Aim of the exercise: Every line containing the word "bubble" is to be copied from the data below.

Data for the task:
/---
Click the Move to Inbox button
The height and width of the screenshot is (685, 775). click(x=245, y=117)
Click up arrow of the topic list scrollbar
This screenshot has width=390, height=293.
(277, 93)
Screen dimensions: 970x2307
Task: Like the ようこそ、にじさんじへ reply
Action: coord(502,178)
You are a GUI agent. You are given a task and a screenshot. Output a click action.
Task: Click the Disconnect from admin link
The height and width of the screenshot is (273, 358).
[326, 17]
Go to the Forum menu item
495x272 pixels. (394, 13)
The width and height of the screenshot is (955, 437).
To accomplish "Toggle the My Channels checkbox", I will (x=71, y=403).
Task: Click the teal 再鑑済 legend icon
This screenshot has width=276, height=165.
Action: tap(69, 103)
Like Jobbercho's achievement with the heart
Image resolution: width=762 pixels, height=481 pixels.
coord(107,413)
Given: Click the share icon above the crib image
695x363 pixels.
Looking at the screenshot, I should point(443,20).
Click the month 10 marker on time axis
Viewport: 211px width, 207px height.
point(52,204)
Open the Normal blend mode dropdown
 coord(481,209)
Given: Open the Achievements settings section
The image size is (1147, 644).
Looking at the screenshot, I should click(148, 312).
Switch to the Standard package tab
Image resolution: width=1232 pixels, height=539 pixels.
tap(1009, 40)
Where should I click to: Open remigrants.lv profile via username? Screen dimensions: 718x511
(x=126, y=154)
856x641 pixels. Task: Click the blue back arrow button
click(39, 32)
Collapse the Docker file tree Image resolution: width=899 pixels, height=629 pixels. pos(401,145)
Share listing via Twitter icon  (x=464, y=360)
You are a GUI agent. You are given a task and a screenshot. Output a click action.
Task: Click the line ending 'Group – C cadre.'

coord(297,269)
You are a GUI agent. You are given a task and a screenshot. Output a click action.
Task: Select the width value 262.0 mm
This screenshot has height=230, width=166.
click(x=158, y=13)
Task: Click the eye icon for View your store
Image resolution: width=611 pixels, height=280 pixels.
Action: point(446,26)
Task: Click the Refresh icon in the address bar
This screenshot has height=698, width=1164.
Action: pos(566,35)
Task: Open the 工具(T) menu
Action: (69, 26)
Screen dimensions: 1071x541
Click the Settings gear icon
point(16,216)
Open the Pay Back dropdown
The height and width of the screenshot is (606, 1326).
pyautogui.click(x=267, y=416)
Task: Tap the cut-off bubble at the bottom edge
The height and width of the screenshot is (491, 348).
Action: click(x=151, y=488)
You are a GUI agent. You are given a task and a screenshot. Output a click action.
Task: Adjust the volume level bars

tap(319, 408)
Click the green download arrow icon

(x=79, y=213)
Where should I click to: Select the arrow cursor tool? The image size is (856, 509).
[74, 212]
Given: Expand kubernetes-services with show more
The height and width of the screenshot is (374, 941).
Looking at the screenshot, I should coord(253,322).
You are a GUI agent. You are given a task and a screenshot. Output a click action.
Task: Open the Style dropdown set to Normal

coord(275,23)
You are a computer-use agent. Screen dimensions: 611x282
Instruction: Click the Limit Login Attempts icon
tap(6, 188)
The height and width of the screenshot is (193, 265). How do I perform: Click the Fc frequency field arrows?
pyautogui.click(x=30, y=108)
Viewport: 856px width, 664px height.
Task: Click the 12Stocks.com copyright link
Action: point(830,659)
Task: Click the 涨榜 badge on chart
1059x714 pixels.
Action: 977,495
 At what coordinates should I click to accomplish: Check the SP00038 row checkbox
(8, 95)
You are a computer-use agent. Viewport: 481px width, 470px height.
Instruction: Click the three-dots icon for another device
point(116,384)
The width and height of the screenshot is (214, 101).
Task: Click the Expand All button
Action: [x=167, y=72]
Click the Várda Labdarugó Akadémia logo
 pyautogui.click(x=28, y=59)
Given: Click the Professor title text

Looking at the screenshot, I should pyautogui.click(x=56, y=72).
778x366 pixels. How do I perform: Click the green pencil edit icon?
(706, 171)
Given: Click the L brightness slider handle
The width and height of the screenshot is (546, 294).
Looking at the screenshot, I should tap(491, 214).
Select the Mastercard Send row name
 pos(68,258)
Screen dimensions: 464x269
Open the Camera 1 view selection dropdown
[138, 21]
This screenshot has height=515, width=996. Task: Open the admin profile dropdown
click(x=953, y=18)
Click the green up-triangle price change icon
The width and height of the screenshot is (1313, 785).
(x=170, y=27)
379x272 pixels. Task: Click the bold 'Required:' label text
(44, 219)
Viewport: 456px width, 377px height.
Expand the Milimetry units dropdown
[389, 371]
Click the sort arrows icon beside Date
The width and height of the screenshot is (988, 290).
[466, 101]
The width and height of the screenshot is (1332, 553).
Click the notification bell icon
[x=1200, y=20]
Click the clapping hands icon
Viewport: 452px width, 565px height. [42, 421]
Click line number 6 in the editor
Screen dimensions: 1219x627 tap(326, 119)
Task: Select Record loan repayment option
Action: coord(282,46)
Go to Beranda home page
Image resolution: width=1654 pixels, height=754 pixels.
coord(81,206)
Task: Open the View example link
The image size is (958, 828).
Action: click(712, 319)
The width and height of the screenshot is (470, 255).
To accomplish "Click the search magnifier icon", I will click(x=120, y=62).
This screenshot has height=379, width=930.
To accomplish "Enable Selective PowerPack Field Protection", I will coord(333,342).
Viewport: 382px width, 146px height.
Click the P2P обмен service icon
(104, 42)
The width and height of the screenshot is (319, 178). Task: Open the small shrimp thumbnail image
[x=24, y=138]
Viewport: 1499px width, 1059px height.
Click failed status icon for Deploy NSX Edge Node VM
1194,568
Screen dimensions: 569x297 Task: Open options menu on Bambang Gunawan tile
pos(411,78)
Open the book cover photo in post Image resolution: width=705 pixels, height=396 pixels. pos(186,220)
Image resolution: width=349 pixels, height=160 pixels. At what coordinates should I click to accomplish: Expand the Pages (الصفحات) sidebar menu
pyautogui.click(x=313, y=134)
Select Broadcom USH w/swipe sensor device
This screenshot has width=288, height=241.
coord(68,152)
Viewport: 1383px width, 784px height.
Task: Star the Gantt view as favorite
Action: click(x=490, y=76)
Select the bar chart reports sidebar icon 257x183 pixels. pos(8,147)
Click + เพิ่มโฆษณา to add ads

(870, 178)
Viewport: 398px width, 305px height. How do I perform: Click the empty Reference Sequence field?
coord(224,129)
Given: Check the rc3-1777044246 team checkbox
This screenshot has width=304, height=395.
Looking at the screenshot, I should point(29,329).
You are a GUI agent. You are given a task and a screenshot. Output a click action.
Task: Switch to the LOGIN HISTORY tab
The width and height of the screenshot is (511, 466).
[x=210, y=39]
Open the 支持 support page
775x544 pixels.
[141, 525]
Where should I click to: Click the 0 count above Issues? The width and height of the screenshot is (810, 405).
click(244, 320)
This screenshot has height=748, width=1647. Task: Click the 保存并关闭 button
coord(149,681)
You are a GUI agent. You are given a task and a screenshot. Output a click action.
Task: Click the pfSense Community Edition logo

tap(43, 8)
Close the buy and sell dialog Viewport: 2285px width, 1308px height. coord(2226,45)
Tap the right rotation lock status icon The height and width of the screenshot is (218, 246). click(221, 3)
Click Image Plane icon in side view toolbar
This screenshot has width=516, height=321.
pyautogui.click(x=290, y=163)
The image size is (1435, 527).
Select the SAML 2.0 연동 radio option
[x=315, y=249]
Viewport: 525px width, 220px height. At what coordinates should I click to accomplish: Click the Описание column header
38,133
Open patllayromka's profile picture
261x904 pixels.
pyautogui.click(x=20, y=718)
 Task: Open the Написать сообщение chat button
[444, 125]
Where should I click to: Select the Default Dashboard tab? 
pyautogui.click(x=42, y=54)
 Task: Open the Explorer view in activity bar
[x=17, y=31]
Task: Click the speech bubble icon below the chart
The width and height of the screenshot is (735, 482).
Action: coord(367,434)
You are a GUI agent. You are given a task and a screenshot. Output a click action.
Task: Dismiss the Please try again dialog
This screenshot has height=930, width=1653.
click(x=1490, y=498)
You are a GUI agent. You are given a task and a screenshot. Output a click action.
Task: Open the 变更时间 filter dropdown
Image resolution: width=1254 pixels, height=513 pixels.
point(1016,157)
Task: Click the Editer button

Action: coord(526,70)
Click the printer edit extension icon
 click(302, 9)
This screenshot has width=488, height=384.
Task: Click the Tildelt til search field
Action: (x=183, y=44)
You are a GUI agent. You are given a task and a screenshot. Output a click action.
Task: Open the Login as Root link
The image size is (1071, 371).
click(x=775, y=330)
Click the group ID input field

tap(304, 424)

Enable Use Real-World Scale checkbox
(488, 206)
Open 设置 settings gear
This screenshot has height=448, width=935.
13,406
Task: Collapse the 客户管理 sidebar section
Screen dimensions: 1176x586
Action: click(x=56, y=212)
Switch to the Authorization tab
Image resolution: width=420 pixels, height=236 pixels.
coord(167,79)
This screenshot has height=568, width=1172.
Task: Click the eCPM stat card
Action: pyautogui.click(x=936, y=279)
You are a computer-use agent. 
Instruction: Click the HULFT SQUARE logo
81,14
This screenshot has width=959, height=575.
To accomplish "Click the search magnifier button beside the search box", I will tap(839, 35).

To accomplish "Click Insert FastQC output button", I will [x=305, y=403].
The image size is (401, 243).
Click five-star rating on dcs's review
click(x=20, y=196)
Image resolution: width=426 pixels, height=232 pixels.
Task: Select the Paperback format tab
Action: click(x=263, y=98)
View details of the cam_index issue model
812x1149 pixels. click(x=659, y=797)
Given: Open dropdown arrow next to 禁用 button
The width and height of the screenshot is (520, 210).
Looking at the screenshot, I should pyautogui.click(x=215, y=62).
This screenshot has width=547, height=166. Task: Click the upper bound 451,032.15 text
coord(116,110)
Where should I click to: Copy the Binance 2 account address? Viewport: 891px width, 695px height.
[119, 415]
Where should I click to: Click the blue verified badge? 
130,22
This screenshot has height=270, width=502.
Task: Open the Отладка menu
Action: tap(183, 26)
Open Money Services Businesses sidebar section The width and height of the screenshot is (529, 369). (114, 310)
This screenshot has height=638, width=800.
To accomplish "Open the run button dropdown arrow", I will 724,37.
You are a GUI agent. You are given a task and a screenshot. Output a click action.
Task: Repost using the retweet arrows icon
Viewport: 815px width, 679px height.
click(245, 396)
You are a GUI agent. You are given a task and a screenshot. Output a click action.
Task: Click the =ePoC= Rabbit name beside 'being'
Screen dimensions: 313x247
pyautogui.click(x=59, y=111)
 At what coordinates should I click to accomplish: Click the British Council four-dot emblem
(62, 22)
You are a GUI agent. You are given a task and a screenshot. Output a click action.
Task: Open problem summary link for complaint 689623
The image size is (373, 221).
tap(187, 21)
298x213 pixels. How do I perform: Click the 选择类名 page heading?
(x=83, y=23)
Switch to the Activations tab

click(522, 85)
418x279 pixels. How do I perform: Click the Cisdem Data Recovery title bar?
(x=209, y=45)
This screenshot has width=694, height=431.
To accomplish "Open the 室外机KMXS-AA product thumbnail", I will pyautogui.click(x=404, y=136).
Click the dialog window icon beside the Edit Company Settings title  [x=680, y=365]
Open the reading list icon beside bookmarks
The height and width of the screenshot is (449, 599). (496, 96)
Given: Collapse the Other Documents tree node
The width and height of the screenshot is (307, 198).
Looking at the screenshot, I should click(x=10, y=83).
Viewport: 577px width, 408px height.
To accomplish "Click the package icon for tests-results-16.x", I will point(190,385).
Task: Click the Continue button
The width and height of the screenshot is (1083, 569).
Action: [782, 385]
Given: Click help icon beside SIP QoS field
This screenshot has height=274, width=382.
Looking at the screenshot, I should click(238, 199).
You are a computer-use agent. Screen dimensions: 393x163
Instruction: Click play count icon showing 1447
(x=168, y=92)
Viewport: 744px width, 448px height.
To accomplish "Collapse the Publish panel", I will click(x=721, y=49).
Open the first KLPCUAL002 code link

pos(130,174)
\---
Exercise result:
Task: Tap the cut-off bubble at the bottom edge
Task: Click the speech bubble icon below the chart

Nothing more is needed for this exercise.